In contrast to the more commonly used “alkaline” electrolyser, PEM is better suited to working with the intermittent nature of renewable energy sources like wind and solar that could provide electricity for hydrogen production.

While it has the advantage of being readily adaptable to large-scale hydrogen production, PEM systems still rely on catalysts based on metals that are rare, expensive or inefficient – and which ultimately make green hydrogen more expensive than fossil fuels.

GNS Science scientists (from left) Dr John Kennedy, Dr Michelle Cook and Dr Jerome Leveneur are working to make green hydrogen a viable future energy source for New Zealand. Image / GNS Science
GNS Science scientists (from left) Dr John Kennedy, Dr Michelle Cook and Dr Jerome Leveneur are working to make green hydrogen a viable future energy source for New Zealand. Image / GNS Science

The project’s leader, Dr John Kennedy, said New Zealand had a chance to be a “world leader” in the production and export of green hydrogen – shifting us from an importer to an exporter of energy.

Currently, New Zealand brought in about 60 per cent of its energy in the form of oil and coal – and green hydrogen offered a chance to make the country more self-sufficient.
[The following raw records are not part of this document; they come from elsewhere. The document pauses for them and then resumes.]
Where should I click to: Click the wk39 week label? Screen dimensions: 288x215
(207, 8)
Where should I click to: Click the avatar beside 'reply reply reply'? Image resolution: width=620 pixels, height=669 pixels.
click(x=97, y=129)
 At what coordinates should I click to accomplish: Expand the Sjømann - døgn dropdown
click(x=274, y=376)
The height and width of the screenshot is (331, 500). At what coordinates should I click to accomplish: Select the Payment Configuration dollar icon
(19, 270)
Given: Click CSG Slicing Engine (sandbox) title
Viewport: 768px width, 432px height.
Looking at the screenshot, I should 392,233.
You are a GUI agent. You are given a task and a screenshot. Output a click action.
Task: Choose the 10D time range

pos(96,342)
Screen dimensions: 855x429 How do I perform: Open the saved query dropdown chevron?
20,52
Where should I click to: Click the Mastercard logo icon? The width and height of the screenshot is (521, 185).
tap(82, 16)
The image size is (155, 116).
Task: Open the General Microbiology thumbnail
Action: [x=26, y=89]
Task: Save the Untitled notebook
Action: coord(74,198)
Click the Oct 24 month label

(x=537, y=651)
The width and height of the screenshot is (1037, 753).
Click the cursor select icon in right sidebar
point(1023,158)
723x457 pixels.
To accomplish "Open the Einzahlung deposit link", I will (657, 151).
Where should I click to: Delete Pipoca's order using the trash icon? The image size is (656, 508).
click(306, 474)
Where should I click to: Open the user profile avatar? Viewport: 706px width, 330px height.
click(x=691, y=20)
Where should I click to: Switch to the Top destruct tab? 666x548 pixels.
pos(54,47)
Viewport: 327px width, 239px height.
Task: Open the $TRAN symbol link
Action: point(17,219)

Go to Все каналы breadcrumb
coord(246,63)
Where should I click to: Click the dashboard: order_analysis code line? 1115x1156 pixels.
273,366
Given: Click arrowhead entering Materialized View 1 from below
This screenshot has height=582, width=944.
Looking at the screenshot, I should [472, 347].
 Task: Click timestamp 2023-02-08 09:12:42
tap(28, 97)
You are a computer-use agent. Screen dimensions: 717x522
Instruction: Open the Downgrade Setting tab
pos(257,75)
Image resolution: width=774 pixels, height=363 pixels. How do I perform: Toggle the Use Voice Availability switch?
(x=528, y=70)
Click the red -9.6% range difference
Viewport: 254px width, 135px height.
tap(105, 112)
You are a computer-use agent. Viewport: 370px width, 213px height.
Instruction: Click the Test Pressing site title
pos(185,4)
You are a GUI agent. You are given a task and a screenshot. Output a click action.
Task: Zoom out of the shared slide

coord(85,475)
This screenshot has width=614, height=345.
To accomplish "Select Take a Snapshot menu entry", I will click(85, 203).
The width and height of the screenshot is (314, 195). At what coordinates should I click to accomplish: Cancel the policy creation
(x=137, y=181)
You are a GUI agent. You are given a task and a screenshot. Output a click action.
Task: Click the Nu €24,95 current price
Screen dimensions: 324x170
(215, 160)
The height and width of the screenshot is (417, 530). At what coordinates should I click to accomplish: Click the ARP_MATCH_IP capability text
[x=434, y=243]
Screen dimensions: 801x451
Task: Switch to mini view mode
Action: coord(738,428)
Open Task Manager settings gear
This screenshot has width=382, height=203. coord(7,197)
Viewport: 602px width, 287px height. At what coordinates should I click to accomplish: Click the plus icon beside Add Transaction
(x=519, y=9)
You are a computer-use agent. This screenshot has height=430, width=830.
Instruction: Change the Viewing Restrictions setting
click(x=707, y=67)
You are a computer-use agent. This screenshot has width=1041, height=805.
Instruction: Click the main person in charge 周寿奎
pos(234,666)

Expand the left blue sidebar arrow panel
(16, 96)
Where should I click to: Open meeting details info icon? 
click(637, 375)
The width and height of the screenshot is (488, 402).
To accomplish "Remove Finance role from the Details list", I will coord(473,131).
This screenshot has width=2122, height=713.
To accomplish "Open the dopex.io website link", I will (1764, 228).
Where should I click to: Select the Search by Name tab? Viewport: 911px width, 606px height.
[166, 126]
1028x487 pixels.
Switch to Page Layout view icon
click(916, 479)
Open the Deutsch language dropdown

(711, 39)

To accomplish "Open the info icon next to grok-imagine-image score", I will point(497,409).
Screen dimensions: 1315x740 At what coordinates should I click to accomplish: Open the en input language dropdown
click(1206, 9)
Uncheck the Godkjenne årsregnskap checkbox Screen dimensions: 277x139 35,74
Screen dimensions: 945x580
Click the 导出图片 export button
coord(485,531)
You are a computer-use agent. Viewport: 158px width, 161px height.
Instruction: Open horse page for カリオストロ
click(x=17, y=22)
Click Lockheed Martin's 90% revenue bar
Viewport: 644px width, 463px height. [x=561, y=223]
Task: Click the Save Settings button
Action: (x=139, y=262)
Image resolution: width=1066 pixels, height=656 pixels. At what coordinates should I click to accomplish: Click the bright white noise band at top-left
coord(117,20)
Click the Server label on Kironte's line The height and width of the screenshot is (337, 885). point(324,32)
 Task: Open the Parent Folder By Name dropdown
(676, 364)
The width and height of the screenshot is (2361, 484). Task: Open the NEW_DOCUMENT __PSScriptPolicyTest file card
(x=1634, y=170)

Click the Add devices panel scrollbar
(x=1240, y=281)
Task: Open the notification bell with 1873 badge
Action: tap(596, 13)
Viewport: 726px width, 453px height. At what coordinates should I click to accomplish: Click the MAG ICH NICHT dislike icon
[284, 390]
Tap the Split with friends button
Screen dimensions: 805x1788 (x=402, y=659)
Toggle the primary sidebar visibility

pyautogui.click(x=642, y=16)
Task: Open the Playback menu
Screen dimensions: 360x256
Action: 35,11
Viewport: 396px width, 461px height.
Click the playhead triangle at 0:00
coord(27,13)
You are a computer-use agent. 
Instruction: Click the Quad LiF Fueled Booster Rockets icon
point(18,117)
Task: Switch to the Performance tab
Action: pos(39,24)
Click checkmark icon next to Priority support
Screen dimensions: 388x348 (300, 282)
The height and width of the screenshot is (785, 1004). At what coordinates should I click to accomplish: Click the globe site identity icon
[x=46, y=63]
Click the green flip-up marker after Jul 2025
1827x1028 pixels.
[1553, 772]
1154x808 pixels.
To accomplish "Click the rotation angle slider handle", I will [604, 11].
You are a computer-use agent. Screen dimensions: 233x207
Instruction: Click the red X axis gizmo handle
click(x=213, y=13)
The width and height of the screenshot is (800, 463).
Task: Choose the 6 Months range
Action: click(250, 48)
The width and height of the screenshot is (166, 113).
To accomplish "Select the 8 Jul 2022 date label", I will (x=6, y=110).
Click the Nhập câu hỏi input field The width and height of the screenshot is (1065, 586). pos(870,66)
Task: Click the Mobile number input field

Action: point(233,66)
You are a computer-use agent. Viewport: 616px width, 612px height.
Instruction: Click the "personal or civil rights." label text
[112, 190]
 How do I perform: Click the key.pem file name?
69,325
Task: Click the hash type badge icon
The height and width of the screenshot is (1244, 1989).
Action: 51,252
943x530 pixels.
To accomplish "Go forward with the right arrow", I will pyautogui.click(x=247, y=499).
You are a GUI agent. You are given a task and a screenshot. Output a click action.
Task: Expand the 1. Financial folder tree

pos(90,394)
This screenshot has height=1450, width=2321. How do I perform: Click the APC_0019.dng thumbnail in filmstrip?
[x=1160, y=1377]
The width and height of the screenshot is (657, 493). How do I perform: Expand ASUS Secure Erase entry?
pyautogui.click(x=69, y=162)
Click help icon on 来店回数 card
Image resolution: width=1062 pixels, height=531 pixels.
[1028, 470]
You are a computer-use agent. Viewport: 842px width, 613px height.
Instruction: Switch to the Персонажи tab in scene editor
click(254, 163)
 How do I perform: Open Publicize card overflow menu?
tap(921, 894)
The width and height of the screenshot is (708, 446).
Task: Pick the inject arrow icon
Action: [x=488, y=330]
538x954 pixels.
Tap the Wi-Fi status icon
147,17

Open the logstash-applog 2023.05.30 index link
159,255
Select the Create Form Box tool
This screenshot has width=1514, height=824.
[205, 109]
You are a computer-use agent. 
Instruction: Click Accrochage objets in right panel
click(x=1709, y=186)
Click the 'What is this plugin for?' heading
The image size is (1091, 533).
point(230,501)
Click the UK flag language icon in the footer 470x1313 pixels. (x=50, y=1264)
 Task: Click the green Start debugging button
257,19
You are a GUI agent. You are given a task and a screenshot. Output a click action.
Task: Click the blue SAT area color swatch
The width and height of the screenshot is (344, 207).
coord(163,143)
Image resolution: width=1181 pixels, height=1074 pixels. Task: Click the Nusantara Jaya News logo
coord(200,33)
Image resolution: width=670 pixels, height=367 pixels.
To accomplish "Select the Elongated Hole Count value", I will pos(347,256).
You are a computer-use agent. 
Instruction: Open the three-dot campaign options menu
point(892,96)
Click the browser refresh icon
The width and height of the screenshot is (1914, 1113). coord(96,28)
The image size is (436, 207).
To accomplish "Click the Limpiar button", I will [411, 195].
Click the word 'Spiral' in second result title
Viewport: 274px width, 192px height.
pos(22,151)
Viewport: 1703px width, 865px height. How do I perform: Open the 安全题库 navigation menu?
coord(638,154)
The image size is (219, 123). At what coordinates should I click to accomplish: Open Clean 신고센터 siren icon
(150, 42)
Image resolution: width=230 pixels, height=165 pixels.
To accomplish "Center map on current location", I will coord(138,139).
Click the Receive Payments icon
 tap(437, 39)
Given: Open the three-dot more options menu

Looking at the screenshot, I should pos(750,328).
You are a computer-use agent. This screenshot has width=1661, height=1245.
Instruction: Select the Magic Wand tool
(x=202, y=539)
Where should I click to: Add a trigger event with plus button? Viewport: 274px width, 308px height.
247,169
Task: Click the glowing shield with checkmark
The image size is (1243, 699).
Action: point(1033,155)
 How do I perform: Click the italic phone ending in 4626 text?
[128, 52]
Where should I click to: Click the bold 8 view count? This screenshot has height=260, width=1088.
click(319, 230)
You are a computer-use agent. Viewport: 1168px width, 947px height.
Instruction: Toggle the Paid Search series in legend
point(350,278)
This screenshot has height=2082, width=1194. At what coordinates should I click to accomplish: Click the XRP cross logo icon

Specifically, hydrogen could replace fossil fuels for stationary power and transport industries that contributed 40 per cent of our greenhouse gas emissions.

“We’ll be working with partners from across New Zealand and around the world, developing our industry capability and creating innovative solutions which will lead to a globally-connected green hydrogen economy,” Kennedy said.

The project also aims to scale up the hydrogen industry by training engineers, scientists and technicians.

“The AETP funding will include grants, scholarships and placements to develop skills in the green hydrogen industry – to ensure that qualified people are available to fill the jobs that will be created as the industry grows,” GNS Science energy materials scientist Dr Michelle Cook said.

“We’re particularly focused on partnerships with iwi and wananga, to support the learning and development of rangatahi Māori in the energy sector.”

The horizon-scanning H2 Taranaki Roadmap, produced by local agencies, has already forecast that hydrogen will be increasingly produced using electricity to split water, with the only emission being oxygen.

The report found hydrogen could be utilised as a fuel, particularly for heavy vehicles, as a feedstock for products such as urea or methanol, or to store electrical energy for long periods of time from weeks to years.

A new network could include storage of hydrogen or synthetic natural gas in depleted gas fields, it said, and electricity generation using green hydrogen in Taranaki’s gas-fired peaker plants.

Earlier this year, New Zealand and German scientists joined forces in a new research alliance focused on advancing green hydrogen technology.

And last month, Christchurch-headquartered cryocooler developer AFCryo unveiled a new production system to provide a cheaper and more reliable way of generating green hydrogen.